Exercise directions —
Rename "radio circle" to "radio button" in the records, starting at the line that has "Click the green current price dot" and stopping after the line that has "pos(633,16)". Leave the pictures out, and change nothing else.

Stored data
--- begin ---
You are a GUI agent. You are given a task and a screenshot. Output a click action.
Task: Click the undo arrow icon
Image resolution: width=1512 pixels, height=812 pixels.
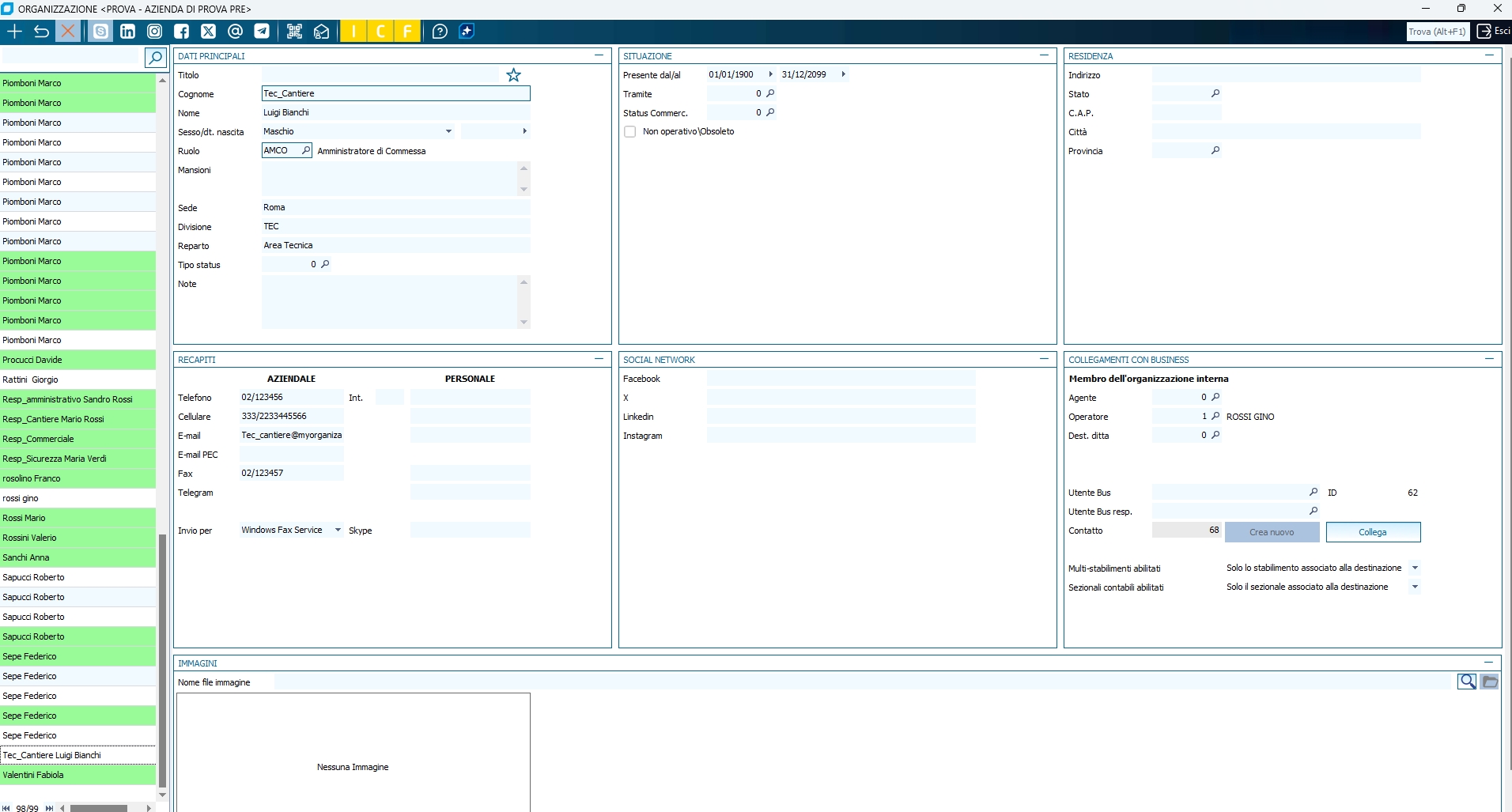(41, 32)
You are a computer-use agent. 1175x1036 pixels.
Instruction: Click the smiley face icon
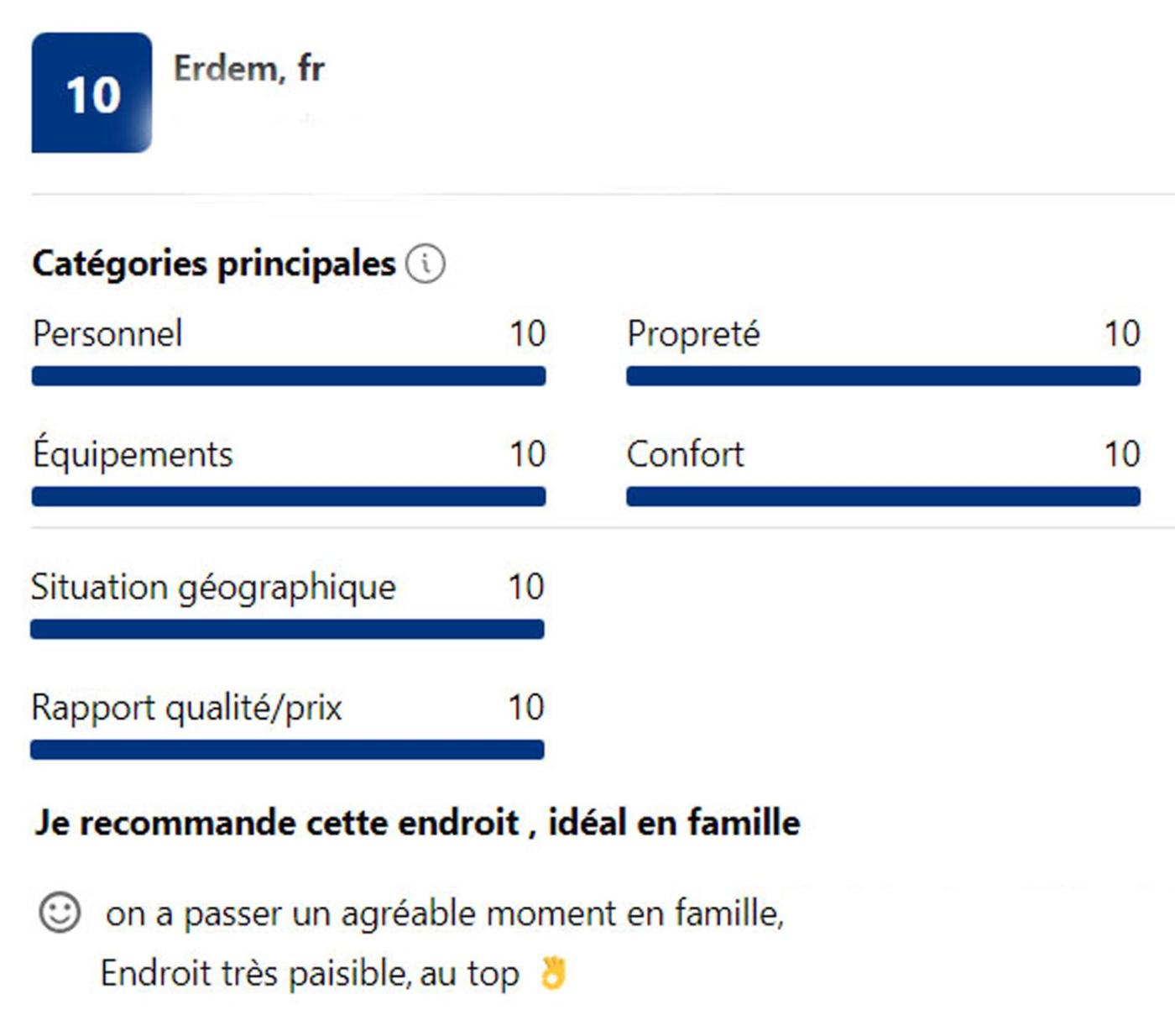[60, 912]
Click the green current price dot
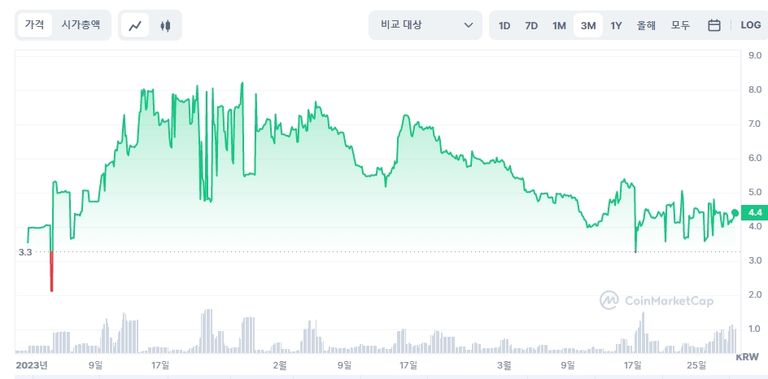Screen dimensions: 768x379 (735, 213)
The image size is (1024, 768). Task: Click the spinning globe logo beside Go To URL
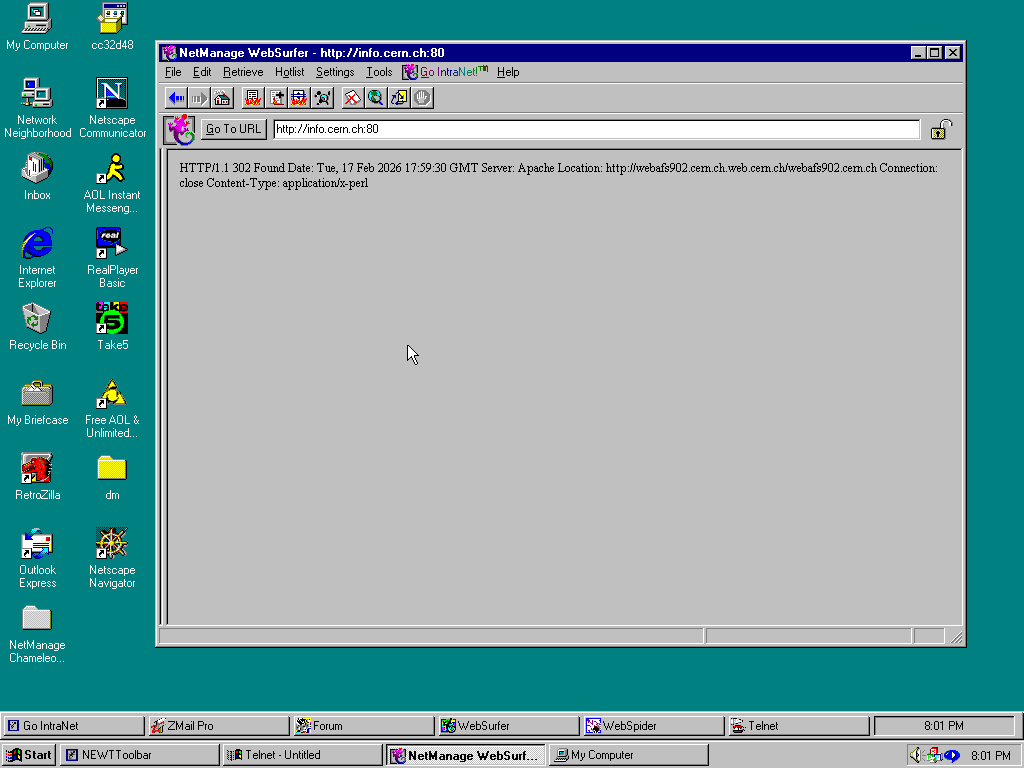coord(180,129)
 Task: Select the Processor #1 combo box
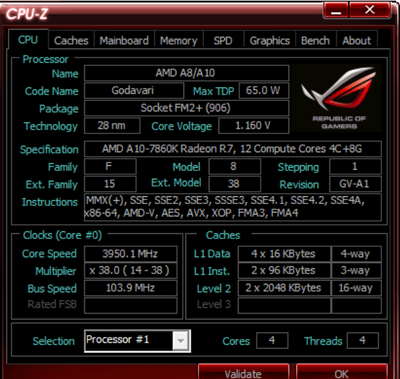pyautogui.click(x=137, y=341)
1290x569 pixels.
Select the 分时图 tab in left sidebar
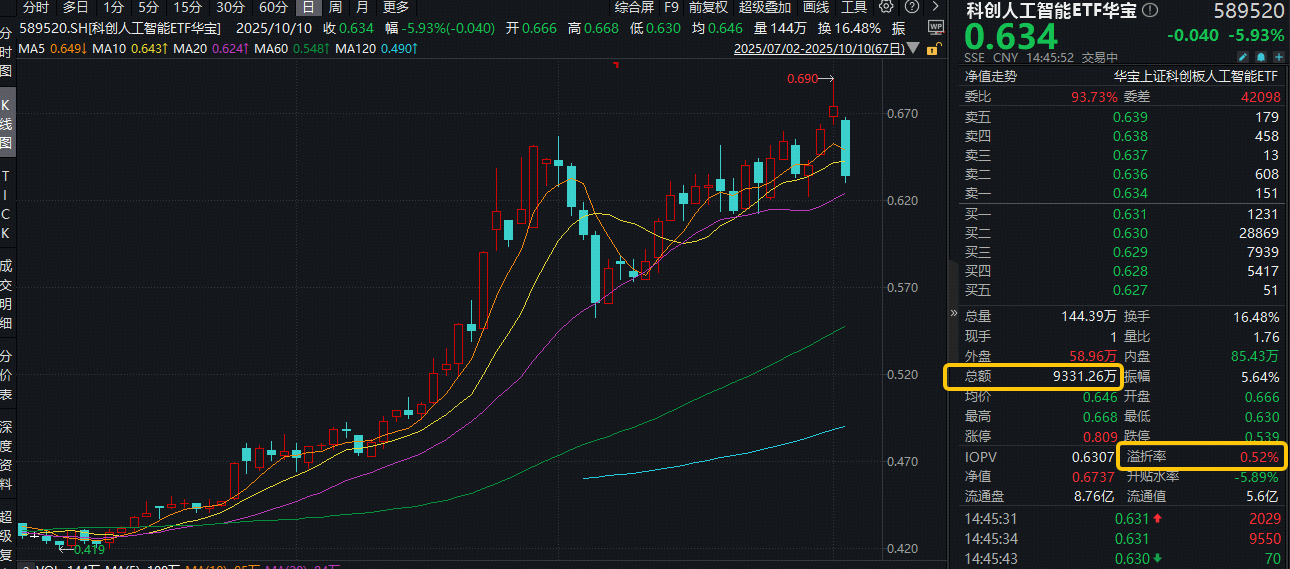click(7, 52)
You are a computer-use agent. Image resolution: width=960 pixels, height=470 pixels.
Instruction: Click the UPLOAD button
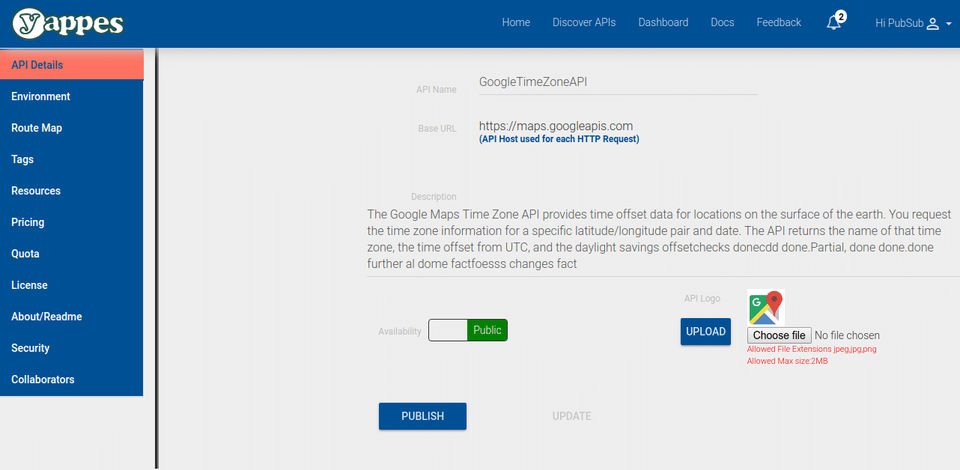pyautogui.click(x=705, y=332)
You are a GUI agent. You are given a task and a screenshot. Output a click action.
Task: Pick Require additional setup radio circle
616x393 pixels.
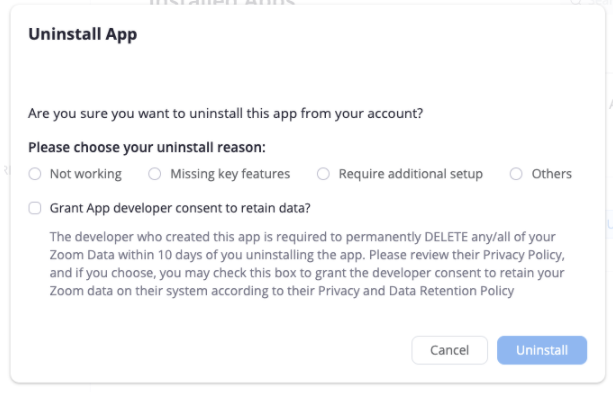(323, 174)
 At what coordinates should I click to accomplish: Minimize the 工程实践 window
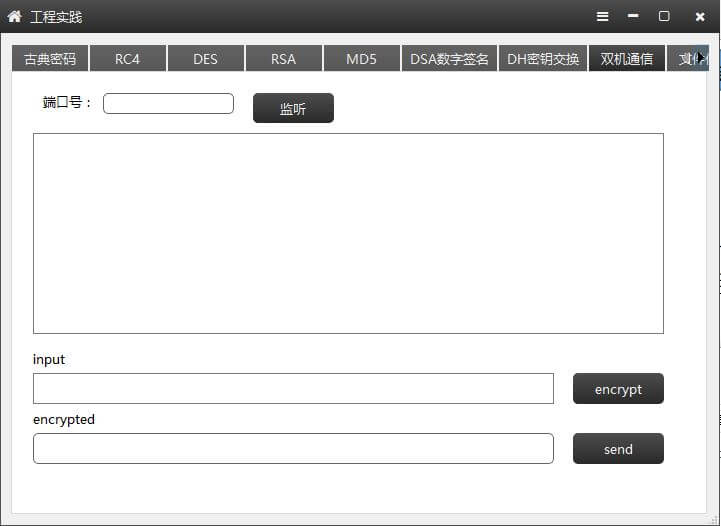pos(633,16)
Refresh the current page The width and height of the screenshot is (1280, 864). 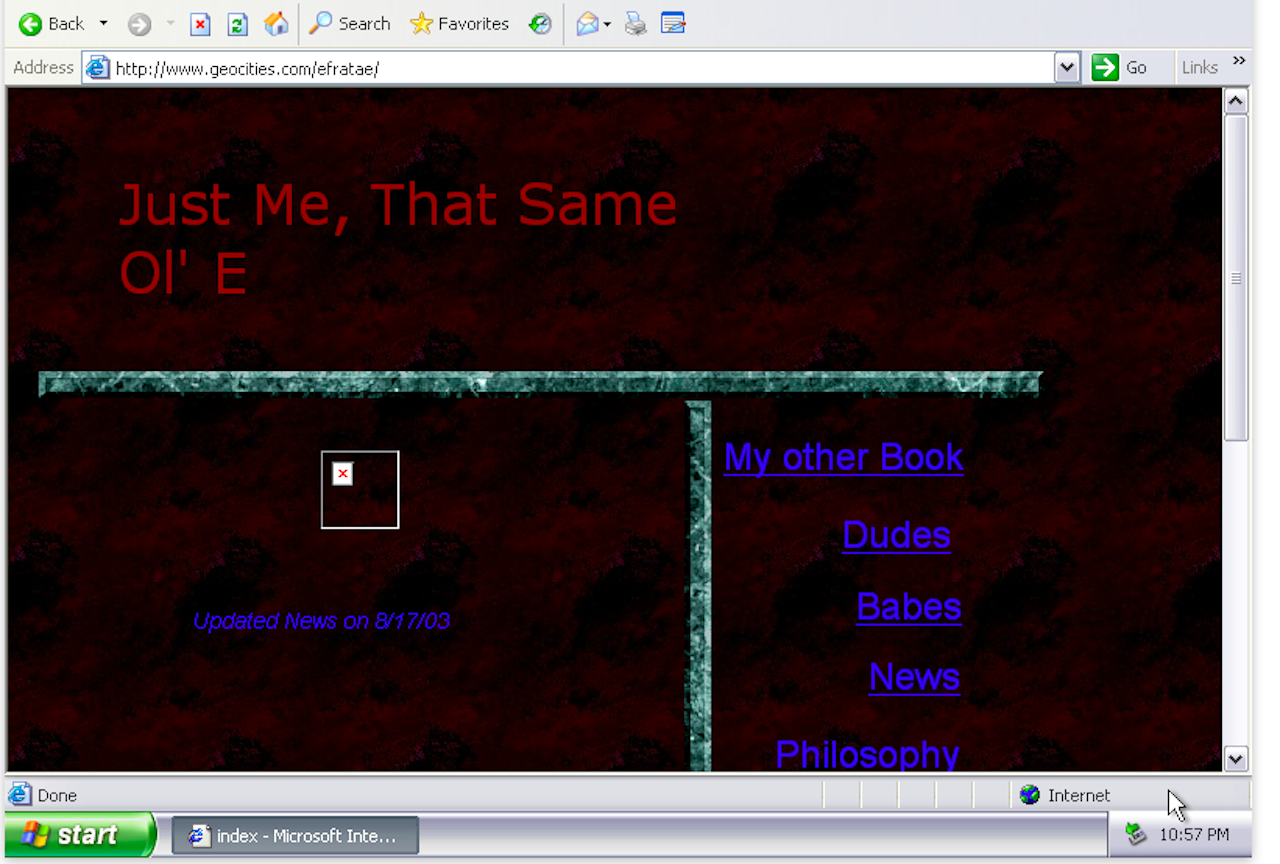coord(237,24)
--- end ---
The solution —
Click the green current price dot
Screen dimensions: 768x379 (735, 213)
The image size is (1024, 768). Task: Click the spinning globe logo beside Go To URL
coord(180,129)
 Task: Select the Processor #1 combo box
pyautogui.click(x=137, y=341)
1290x569 pixels.
Select the 分时图 tab in left sidebar
click(7, 52)
You are a computer-use agent. Image resolution: width=960 pixels, height=470 pixels.
Instruction: Click the UPLOAD button
pyautogui.click(x=705, y=332)
You are a GUI agent. You are given a task and a screenshot. Output a click action.
Task: Pick Require additional setup radio button
616x393 pixels.
(323, 174)
 At what coordinates should I click to accomplish: Minimize the 工程实践 window
pos(633,16)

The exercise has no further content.